From: Johannes Weiner
Date: Wed Feb 12 2020 - 13:52:25 EST


On Wed, Feb 12, 2020 at 10:26:45AM -0800, Andrew Morton wrote:
> On Wed, 12 Feb 2020 11:35:40 -0500 Johannes Weiner <hannes@xxxxxxxxxxx> wrote:
>
> > Since the cache purging code was written for highmem scenarios, how
> > about making it specific to CONFIG_HIGHMEM at least?
>
> Why do I have memories of suggesting this a couple of weeks ago ;)

Sorry, you did. I went back and found your email now. It completely
slipped my mind after that thread went off into another direction.

> > That way we improve the situation for the more common setups, without
> > regressing highmem configurations. And if somebody wanted to improve
> > the CONFIG_HIGHMEM behavior as well, they could still do so.
> >
> > Somethig like the below delta on top of my patch?
>
> Does it need to be that complicated? What's wrong with
>
> --- a/fs/inode.c~a
> +++ a/fs/inode.c
> @@ -761,6 +761,10 @@ static enum lru_status inode_lru_isolate
> return LRU_ROTATE;
> }
>
> +#ifdef CONFIG_HIGHMEM
> + /*
> + * lengthy blah
> + */
> if (inode_has_buffers(inode) || inode->i_data.nrpages) {
> __iget(inode);
> spin_unlock(&inode->i_lock);
> @@ -779,6 +783,7 @@ static enum lru_status inode_lru_isolate
> spin_lock(lru_lock);
> return LRU_RETRY;
> }
> +#endif

Pages can show up here even under !CONFIG_HIGHMEM. Because of the lock
order to maintain LRU state (i_lock -> xa_lock), when the page cache
inserts new pages it doesn't unlink the inode from the LRU atomically,
and the shrinker might get here before inode_pages_set(). In that case
we need the shrinker to punt the inode off the LRU (the #else branch).

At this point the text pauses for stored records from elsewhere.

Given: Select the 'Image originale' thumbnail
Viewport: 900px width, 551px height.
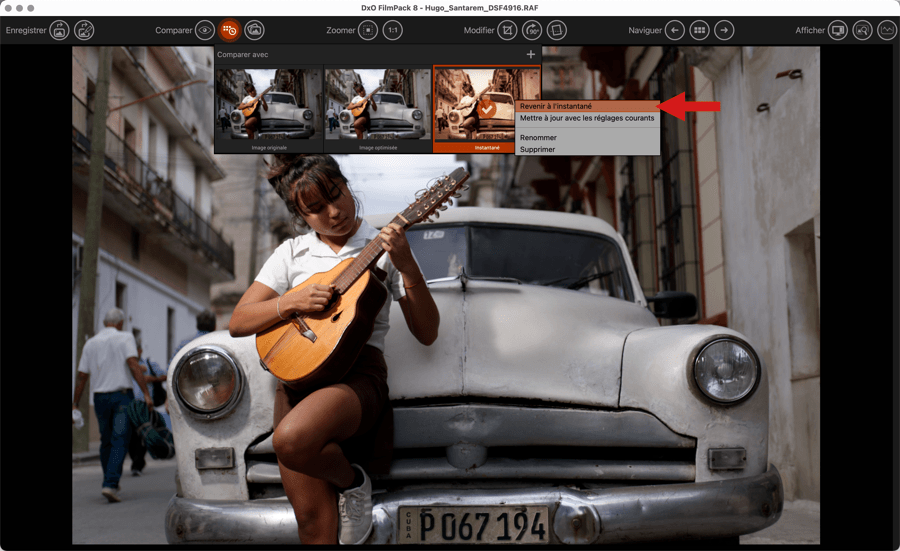Looking at the screenshot, I should point(268,108).
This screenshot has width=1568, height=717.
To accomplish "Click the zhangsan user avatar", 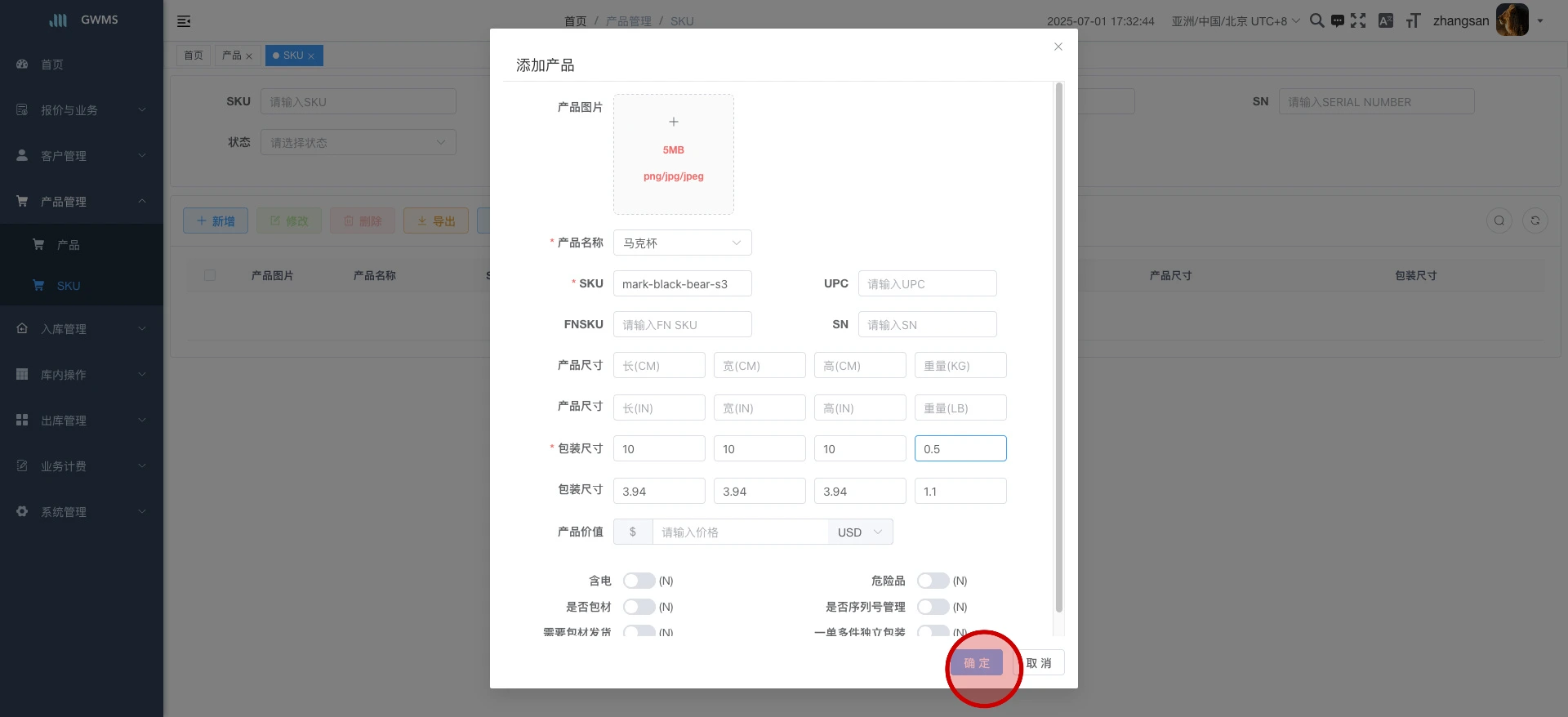I will tap(1512, 20).
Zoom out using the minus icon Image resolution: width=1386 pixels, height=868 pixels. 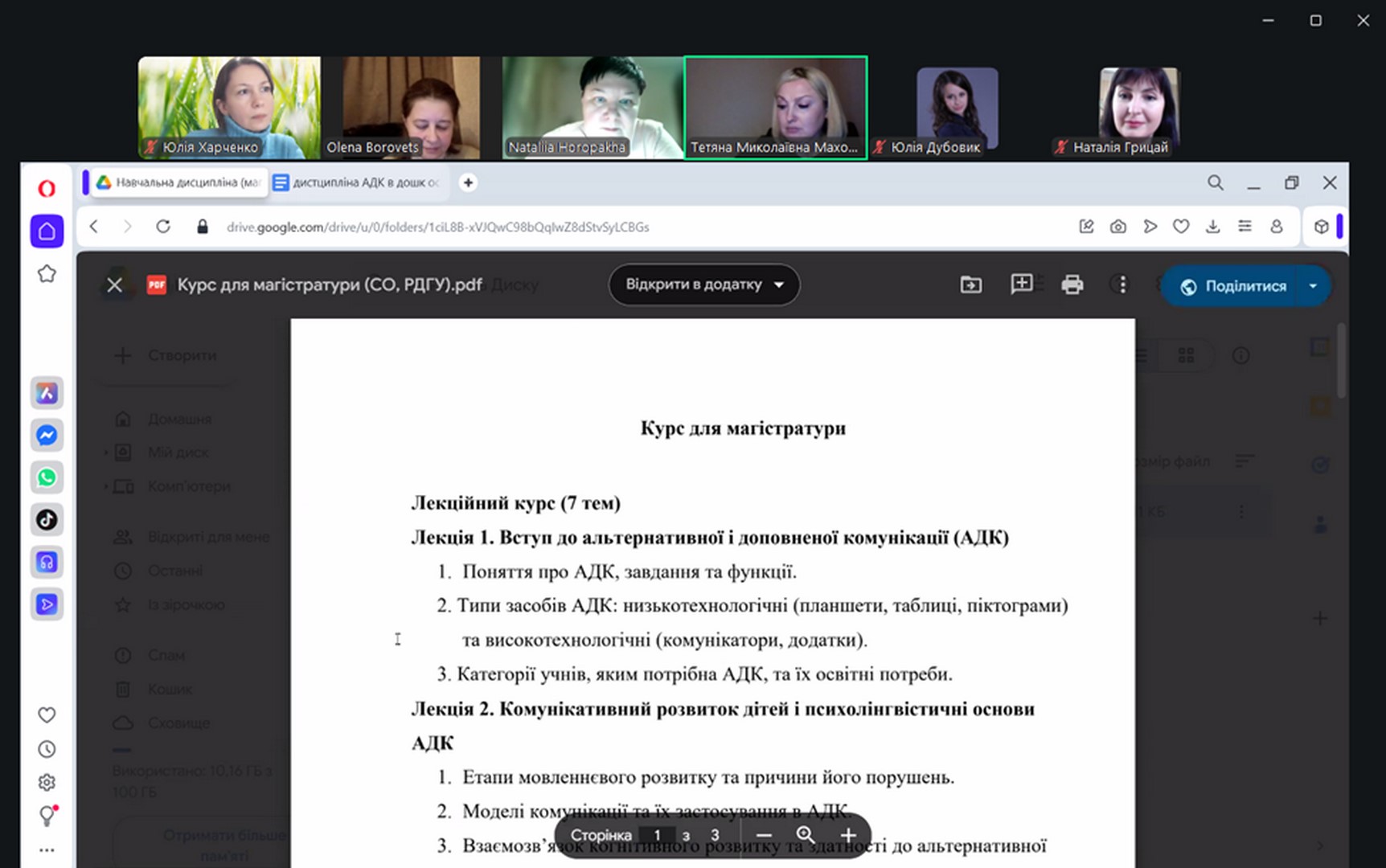pyautogui.click(x=764, y=836)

> WARN_ON(inode->i_state & I_NEW);
> inode->i_state |= I_FREEING;
> _
>
> Whatever we do will need plenty of testing. It wouldn't surprise me
> if there are people who unknowingly benefit from this code on
> 64-bit machines.

If we agree this is the way to go, I can put the patch into our tree
and gather data from the Facebook fleet before we merge it.